■ **TASK STATEMENT**: Where the records below show the word "agent" in a line, please copy that line.

[Saved data entries]
= = =
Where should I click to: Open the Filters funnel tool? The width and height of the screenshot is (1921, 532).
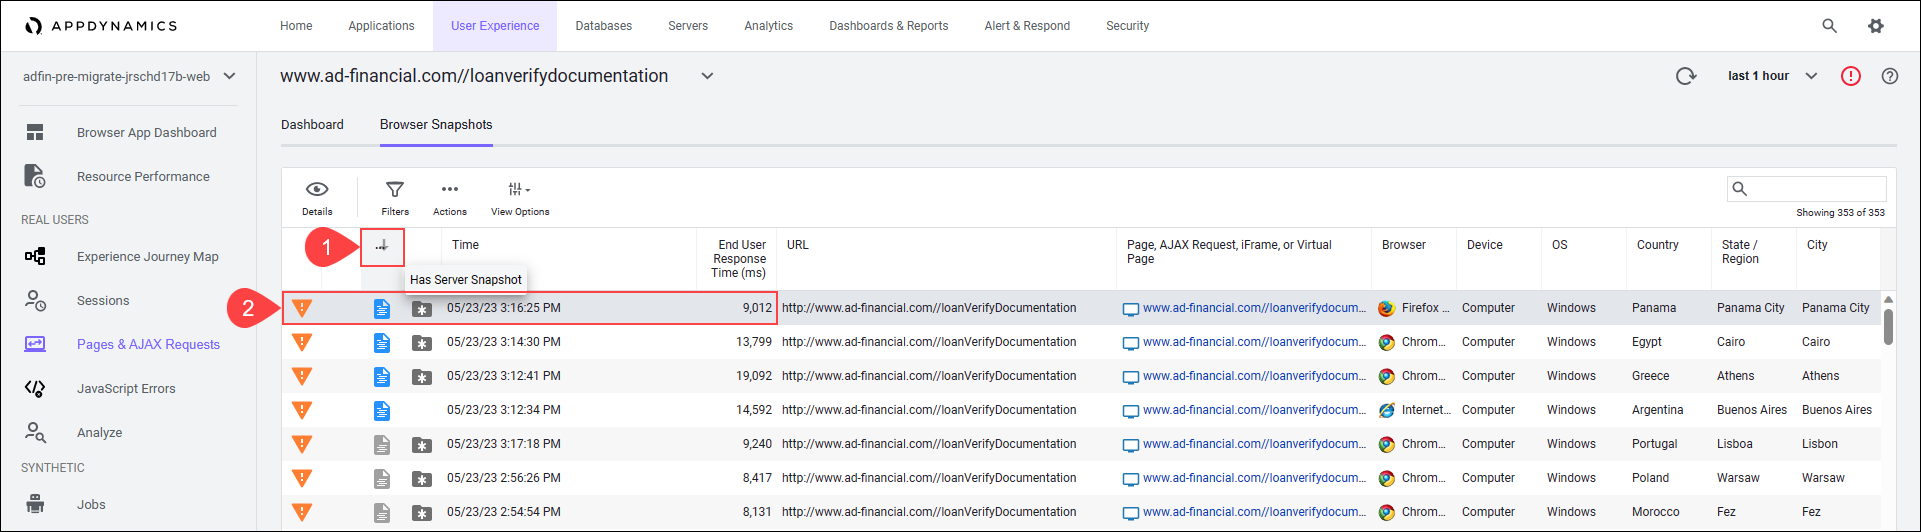click(x=395, y=196)
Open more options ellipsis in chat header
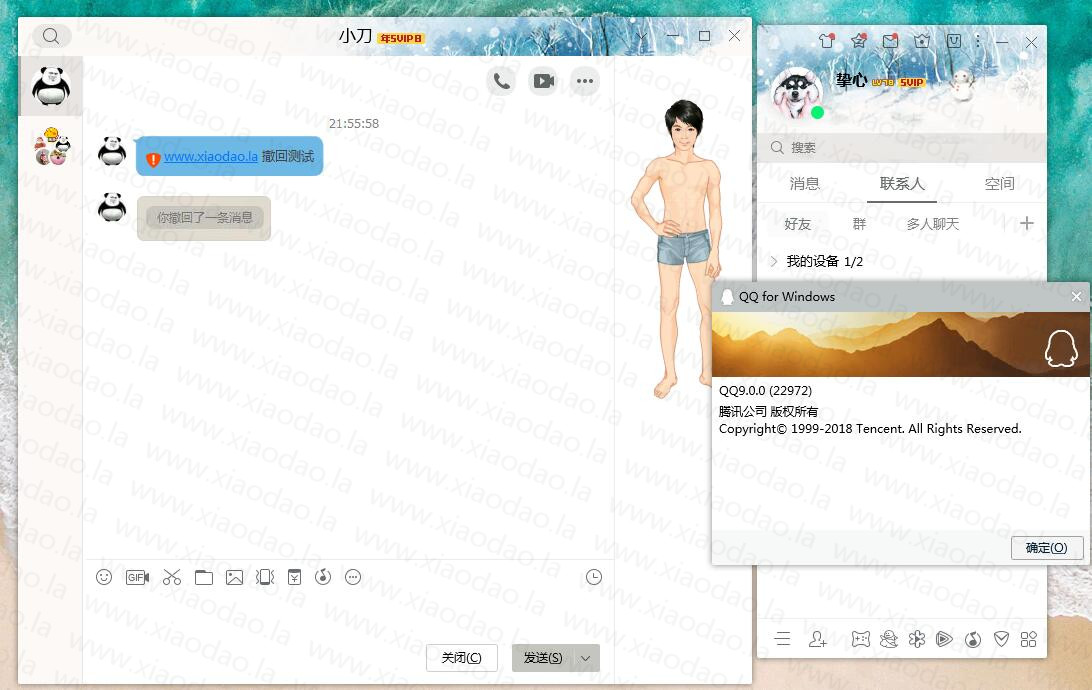This screenshot has height=690, width=1092. [585, 81]
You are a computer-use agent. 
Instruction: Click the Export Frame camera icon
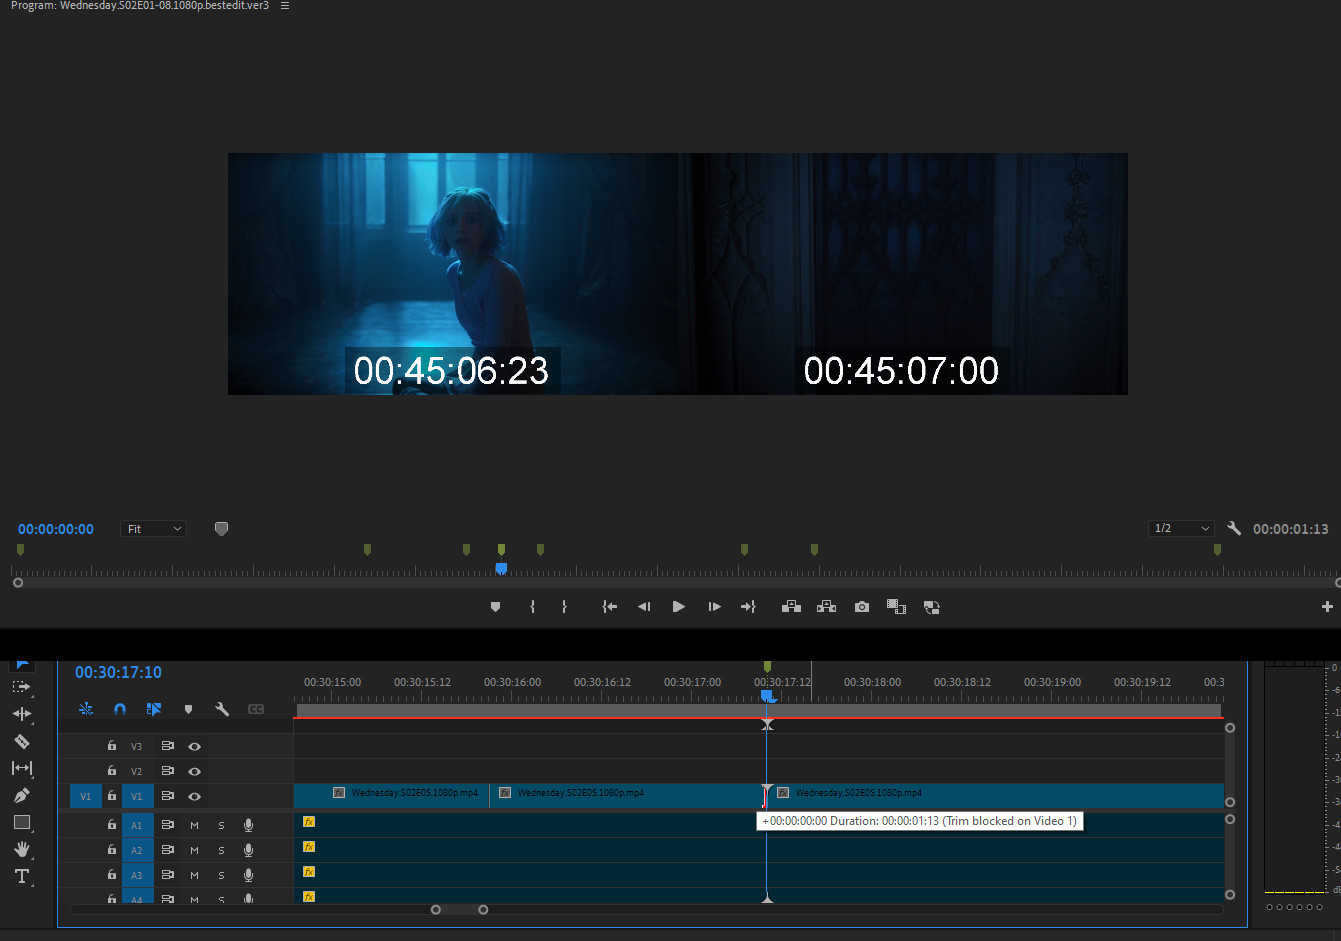(861, 607)
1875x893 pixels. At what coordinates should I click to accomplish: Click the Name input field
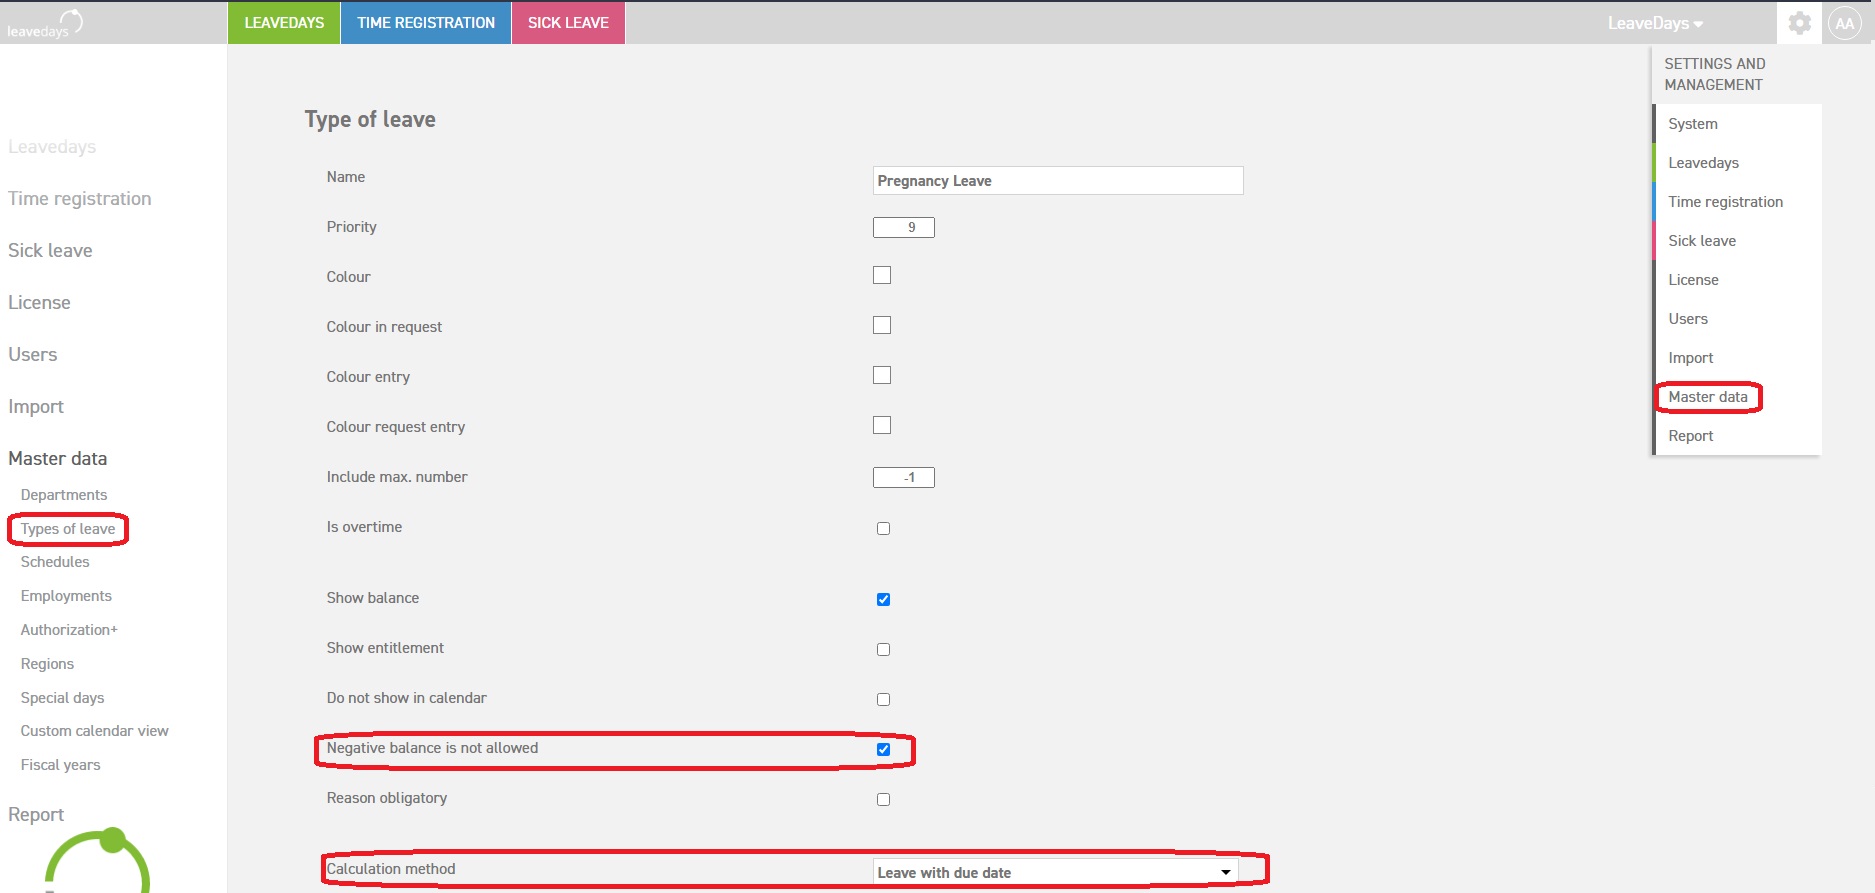tap(1058, 180)
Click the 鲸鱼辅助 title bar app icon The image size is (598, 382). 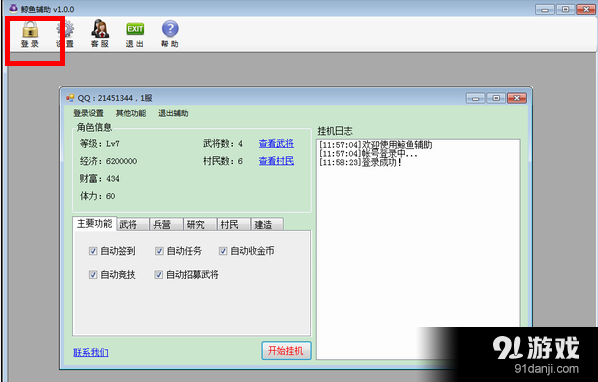tap(13, 8)
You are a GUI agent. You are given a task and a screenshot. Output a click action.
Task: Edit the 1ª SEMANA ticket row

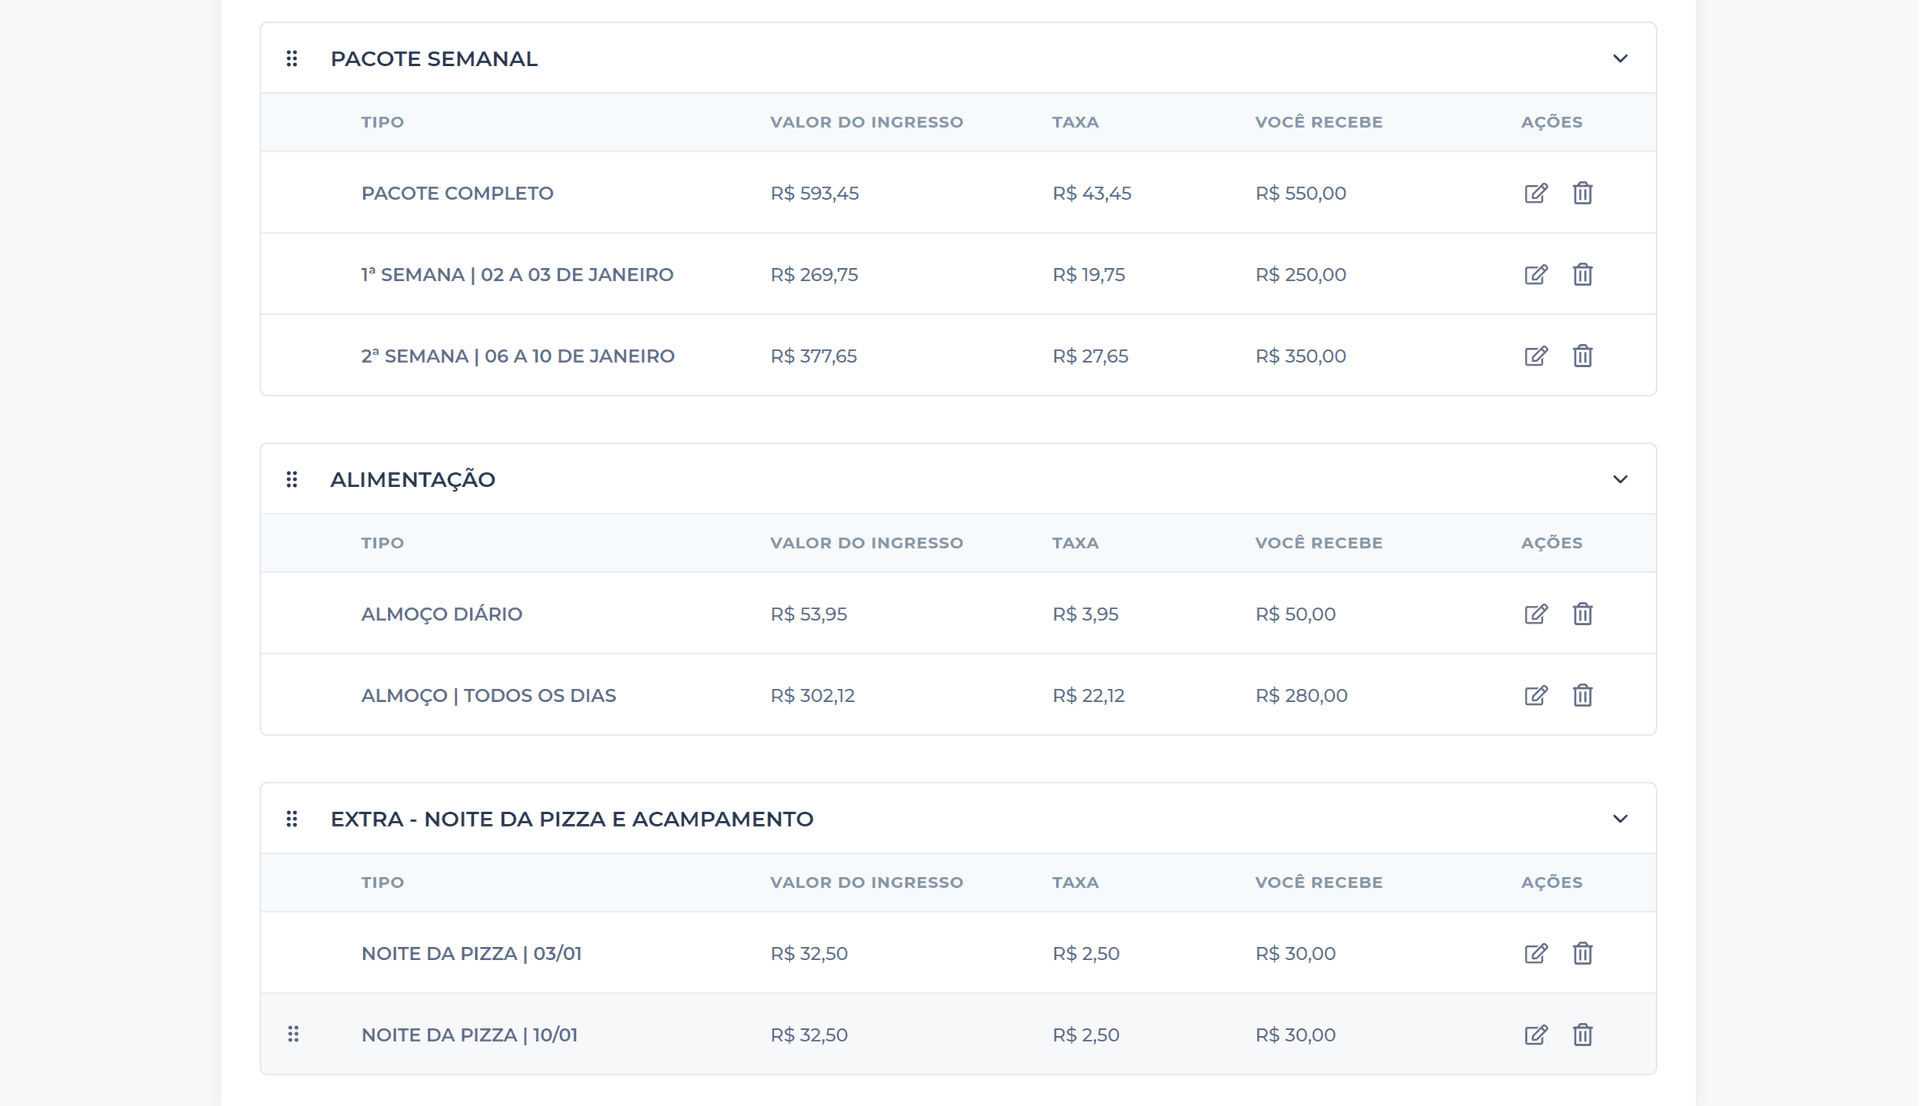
= = =
■ **FINISHED EXERCISE**:
You are a computer-use agent. 
You are a GUI agent. You are given a task and a screenshot. Output a click action.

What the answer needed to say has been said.